¿Cómo juzgas a la gente?


Casi siempre juzgamos a las personas con las que nos relacionamos, a partir de una primera y rápida impresión y, por lo tanto, ésta tiende a ser en base a su imagen exterior.

Así, el hecho de que sean guapas o feas, blancas o negras, estén bien o mal arregladas e, incluso, si son hombres o mujeres, puede ser suficiente para que establezcamos un juicio que determina nuestro comportamiento.

El problema se complica porque, a partir de esta actitud, escuchamos únicamente lo que queremos escuchar y les adjudicamos intenciones, que muy probablemente no tienen, con lo cual, podemos provocar conflictos innecesarios.

Es más, con esta actitud, no sólo dejamos de darles a ellas la oportunidad de dar y expresar aquello que desean, sino que nos negamos la ocasión de aprender, recibir y relacionarnos con personas que nos pueden enriquecer.

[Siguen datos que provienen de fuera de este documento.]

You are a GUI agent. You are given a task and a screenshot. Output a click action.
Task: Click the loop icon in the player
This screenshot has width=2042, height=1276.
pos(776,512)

Menospreciar a la gente porque es diferente a nosotros o porque tiene una característica que nos desagrada, no habla de ella, habla de nosotros. Además, ver únicamente el exterior, es como dejar de abrir una carta porque el sobre viene manchado.

Por eso, hoy te invito a ver a la gente más allá de lo que se ve a primera vista y a disfrutar de todo lo positivo que puedas encontrara partir de dicha relación.